Headache Questions, Can't Differentiate Between Pots Symptoms And Possible Something Else?

[yikespanic]

Hello,

Been off Dinet for quite some time but know you all are here when I have questions or just need a friend who understands to talk to. I have been having a three day headache, along with pain where my head meets my neck in the back, and achey joints and of course the lightheadedness. Does anyone else get this neck pain? I am so used to feeling not well and so many strange symptoms sometimes I just can't tell if what I am experiencing is just another POTS symptom or something else and I get scared its something terrible.

Kim

[Katybug]

Hi Kim,

I have chronic migraine and c-spine instability. I do get pain at the base of my skull as well as down my neck with my migraines. I know this is normal for me.
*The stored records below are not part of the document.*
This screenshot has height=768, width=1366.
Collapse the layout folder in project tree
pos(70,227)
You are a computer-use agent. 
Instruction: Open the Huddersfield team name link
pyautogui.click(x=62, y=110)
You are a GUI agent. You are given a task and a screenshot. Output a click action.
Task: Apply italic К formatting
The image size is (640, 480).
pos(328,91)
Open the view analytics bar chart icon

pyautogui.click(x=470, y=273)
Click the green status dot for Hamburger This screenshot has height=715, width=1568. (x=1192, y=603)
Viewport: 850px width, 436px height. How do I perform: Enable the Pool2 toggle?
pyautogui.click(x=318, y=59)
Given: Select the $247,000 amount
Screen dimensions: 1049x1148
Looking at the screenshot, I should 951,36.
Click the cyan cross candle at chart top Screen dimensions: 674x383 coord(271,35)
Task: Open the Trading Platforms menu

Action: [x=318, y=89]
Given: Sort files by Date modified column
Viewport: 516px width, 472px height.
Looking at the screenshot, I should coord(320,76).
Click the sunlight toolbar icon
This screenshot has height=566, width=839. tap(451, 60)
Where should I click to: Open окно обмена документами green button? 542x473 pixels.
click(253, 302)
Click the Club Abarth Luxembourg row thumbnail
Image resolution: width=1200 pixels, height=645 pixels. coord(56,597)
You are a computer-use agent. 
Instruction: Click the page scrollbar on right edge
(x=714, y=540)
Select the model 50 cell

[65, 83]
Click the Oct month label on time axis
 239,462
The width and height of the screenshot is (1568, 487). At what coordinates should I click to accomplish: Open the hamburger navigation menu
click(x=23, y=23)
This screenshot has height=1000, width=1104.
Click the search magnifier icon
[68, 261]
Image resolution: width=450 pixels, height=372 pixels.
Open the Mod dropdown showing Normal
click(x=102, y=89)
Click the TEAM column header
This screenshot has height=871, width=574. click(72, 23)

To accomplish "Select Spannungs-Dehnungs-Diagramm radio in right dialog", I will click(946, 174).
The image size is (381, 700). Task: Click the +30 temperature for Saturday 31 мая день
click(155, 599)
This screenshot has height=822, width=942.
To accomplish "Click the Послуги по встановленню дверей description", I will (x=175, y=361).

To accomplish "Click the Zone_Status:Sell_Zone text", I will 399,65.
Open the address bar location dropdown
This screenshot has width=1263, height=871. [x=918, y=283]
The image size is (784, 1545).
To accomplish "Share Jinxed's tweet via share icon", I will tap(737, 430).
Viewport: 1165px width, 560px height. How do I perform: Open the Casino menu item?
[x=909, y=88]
If this is new for you, I would encourage you to call and speak to your doc at a minimum especially since you have achy joints as it could be something more than the headache. Don't panic as it could be something simple like the flu but it should be checked out if it isn't normal for you. Get well soon.

[gjensen]

I have been on the subject of headaches lately. I get a variety, and I call each something different. There is often different triggers that I associate them with.

I do not get joint pain.

[artluvr09]

Have you been bitten by a tick recently? When I had lyme disease a couple years ago I had no idea I was bitten. I had a headache for 3 days knee pain and achiness. I had a high fever as well then the rash showed. lyme disease can be tricky to spot if you don't see the tick.

[yikespanic]

No have not been bitten recently. I had it several years ago went through a year of antibiotic treatment. It had gone up diagnosed by cleveland cliniic for almost two years as they kept sending me for everything from inner ear problems to neurologists to check for ms even a psychiatrist! They sent me to a rhumatologist who diagnosed me with POTS, had all my POTS testing at Cleveland Clinic which confirmed POTS . during this time I met did my own investigation on my symptoms and took it upon myself to go to a Lyme knowledgable Dr in a neighboring state and after a western blot test was diagnosed with Lyme. Went through a year of treatment and travel. Became a patient od Dr Grubb who believes my POTS is a result of my Lyme going untreated so long. It's hard to know who to believe when it comes to all you read and hear about Lyme, the one fear I have is that it can lay dormant in your body and come back at a later time. I don't want to go through it again.

[yikespanic]

I didn't show the usual bulls eye rash when I had Lyme, I think that's the main reason know one even thought to check me for it initially.

[yikespanic]

I don't remember being bitten either but do have an idea when it happened. A family member has a farm and there are always ticks in the grass. We always found some on the dog and had to pick them off. A few weeks before I got sick I remember finding a huge one on my dust ruffle of my bed and assumed at the time it was one I missed when I checked the dog before coming home. I bet it's the one that bit me! She has since gotten chickens after an Amish neighbor told her they are great at eating them in the grass.